And I heard there were significant speed improvements, is this true? Any idea when it will be out?Originally Posted by Joe O
Improving, Yes.Originally Posted by Matt
It goes to 2^52, page faults less, has yet to go into a loop or leak memory.
Joe O
I figured out how to resolve the thrashing issue, but I don't understand what causes it. When I pull some of the functions out and put them into a separate file, I am then able to compile with -O3 and get a 5% gain over -O2. Is gcc inlining one of those functions? If so, why is it killing performance so badly. Maybe one of you guys know gcc much better than I and can answer the question.Originally Posted by rogue
Mark,
Check the symbol table addresses of the functions in the external file for starters and see if you are getting page alignments. Conversely, pulling out the functions will allow the functions 'above' and 'below' the removed one(s) to potentially load and be put on the same page and/or fit in cache at the same time. Locality of reference with respect to cache is key.

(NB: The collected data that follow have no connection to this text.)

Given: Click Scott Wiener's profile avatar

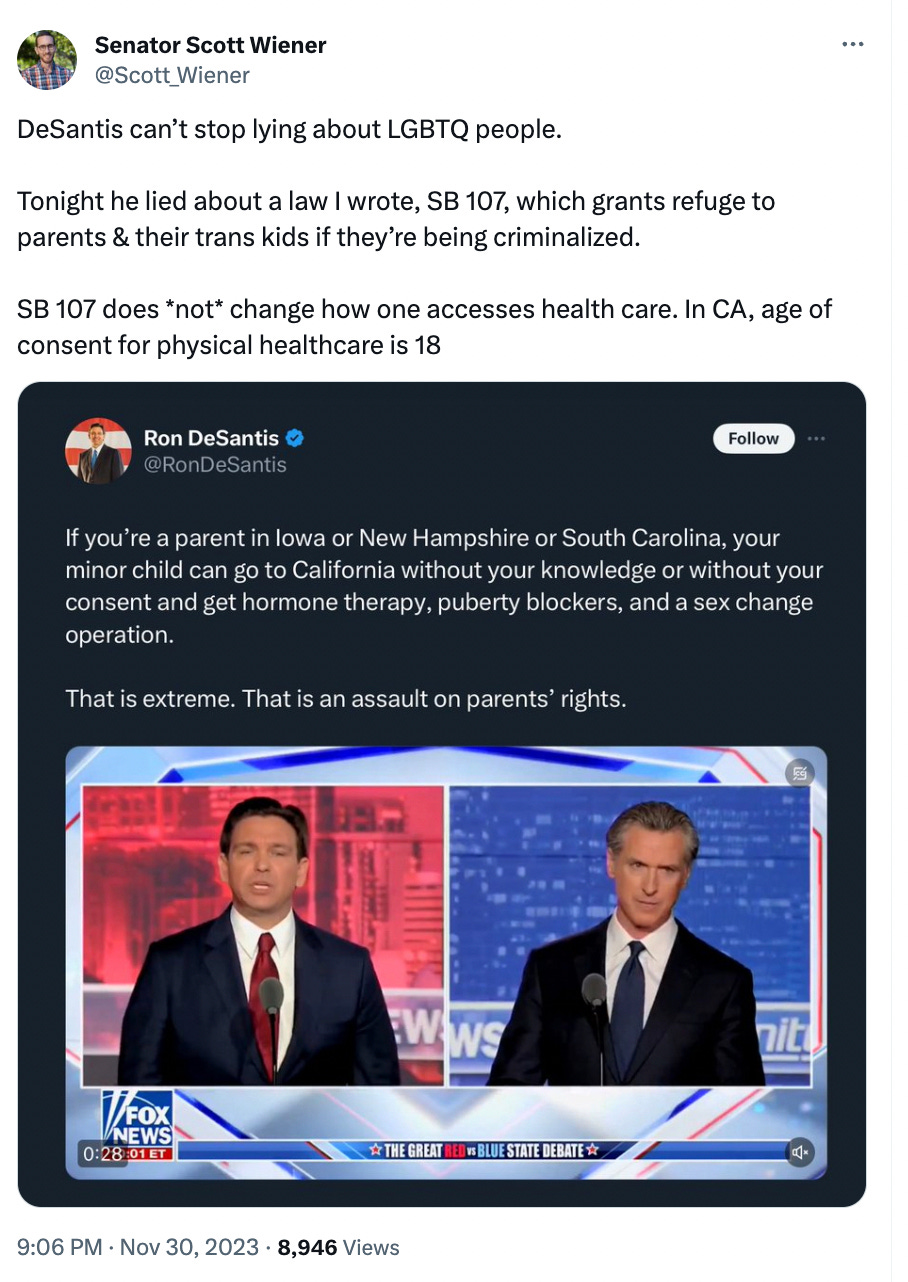Looking at the screenshot, I should click(x=47, y=59).
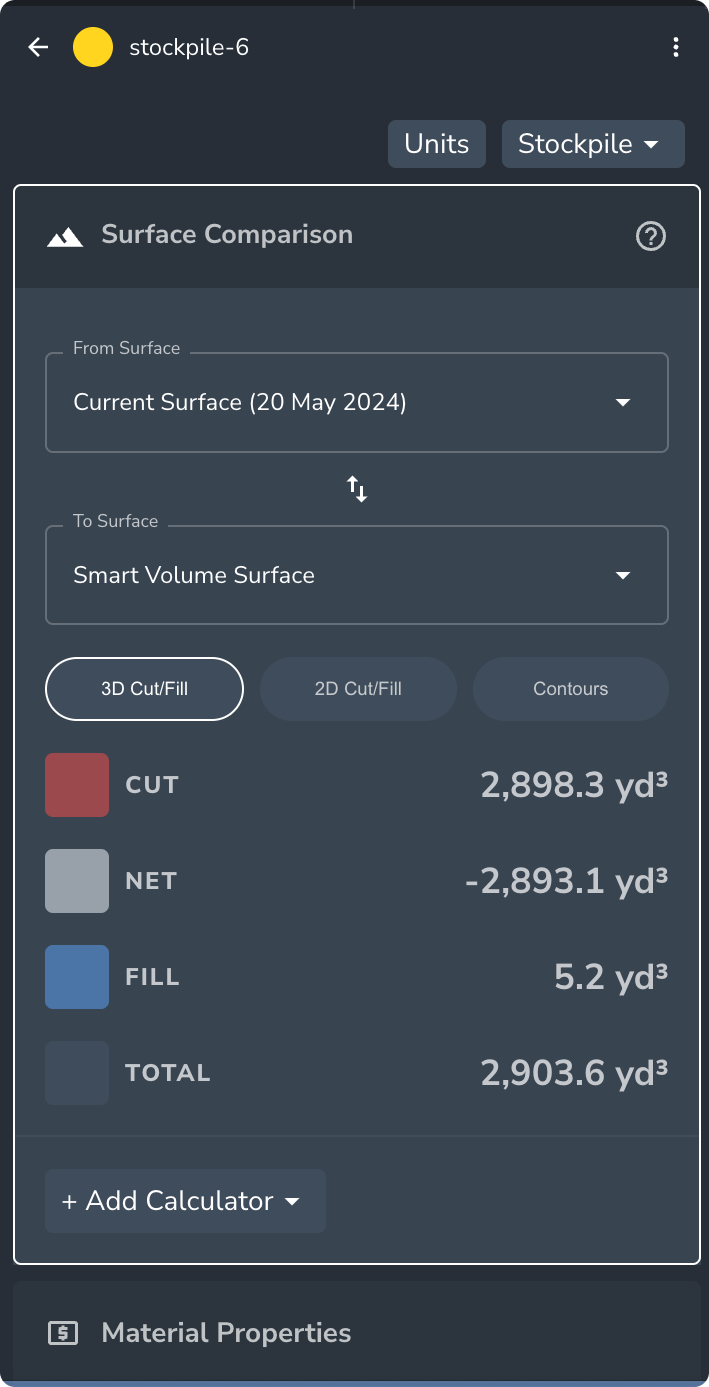The height and width of the screenshot is (1387, 709).
Task: Open the Units settings
Action: pos(436,144)
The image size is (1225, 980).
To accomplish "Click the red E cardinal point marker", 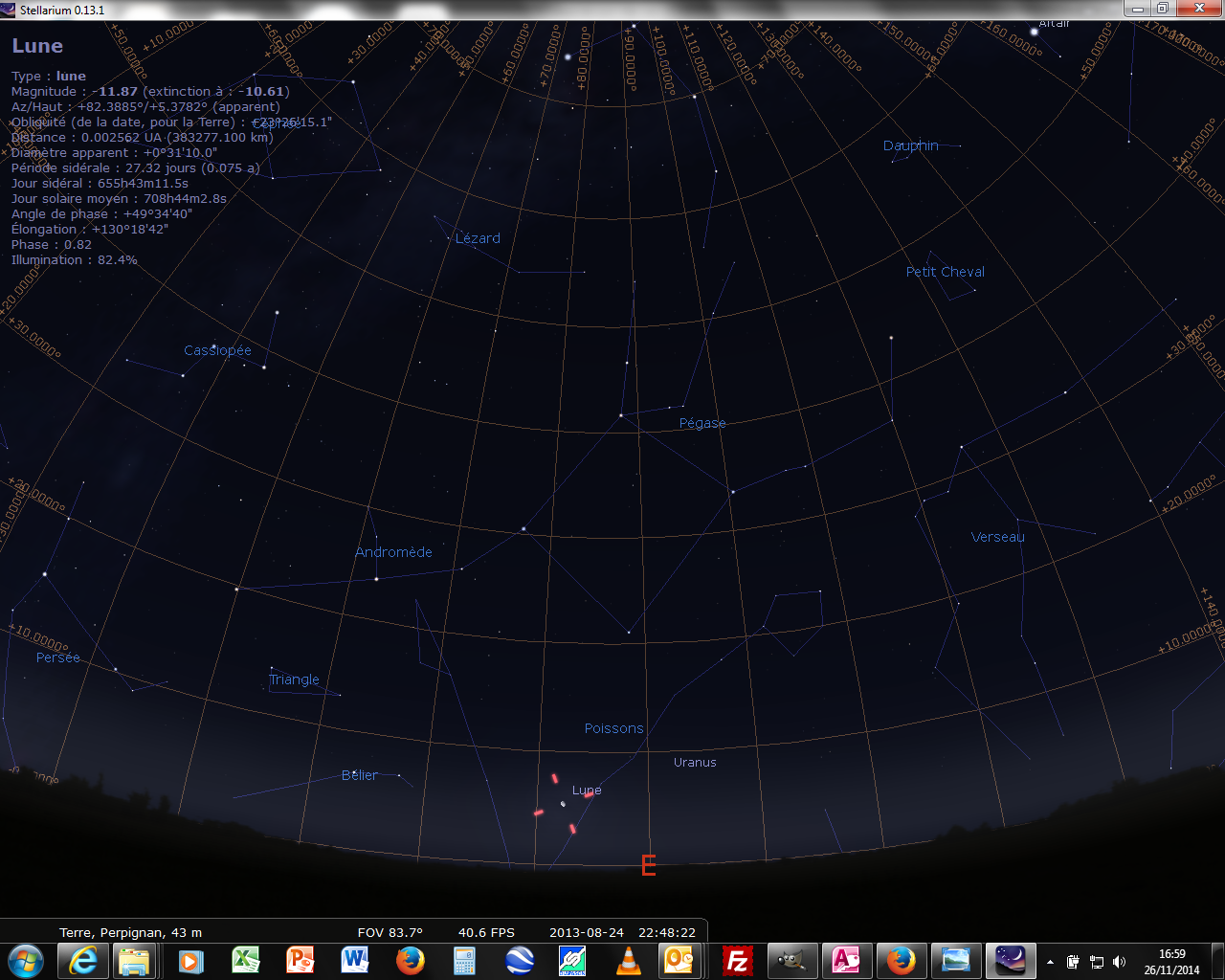I will (x=648, y=867).
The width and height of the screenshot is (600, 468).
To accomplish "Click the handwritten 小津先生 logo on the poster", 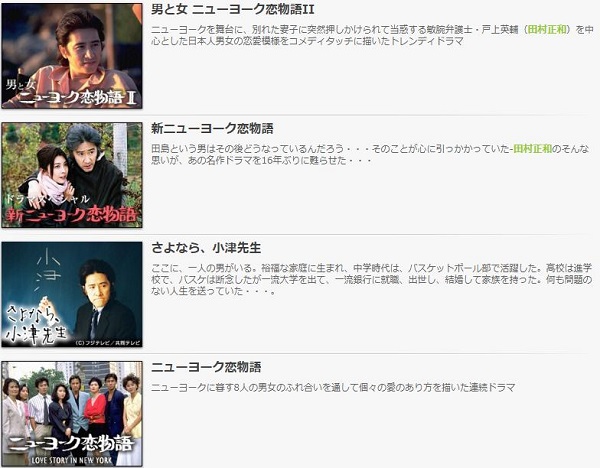I will coord(36,323).
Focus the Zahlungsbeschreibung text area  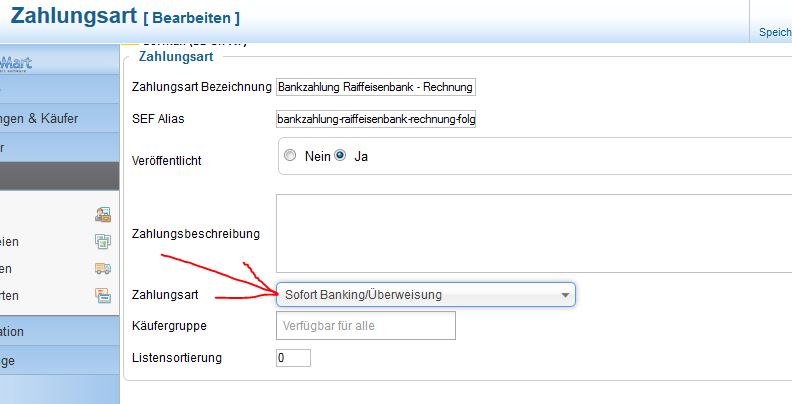pyautogui.click(x=530, y=233)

You have control of inlining with GCC as you know, and it shouldn't inline
functions unless you have a default CFLAGS set to do so or specify it in code or on the command line. Check the '-03' flags set for your processor. It might do an 'auto inline' as you suspect. You can override it of course on the command line.
The X86 version behaves differently, but still is largely 'cache centric'. Cache row size vs memory bus interface is the other. The number of cycles required to get a cache row into the cpu makes a big difference. The AMD and Intel versions have major differences right here. I suspect you are seeing similar.
Email me if you wish and we can discuss off board.
C.
Chuck,
Since Alex (who is aware of my findings) is leading the effort on the PPC port, I'll leave it to him to find a solution. To me it isn't an issue since this workaround works perfectly well.
I am also interested in a version, but then for the Intel Macbook Pros.
Thank you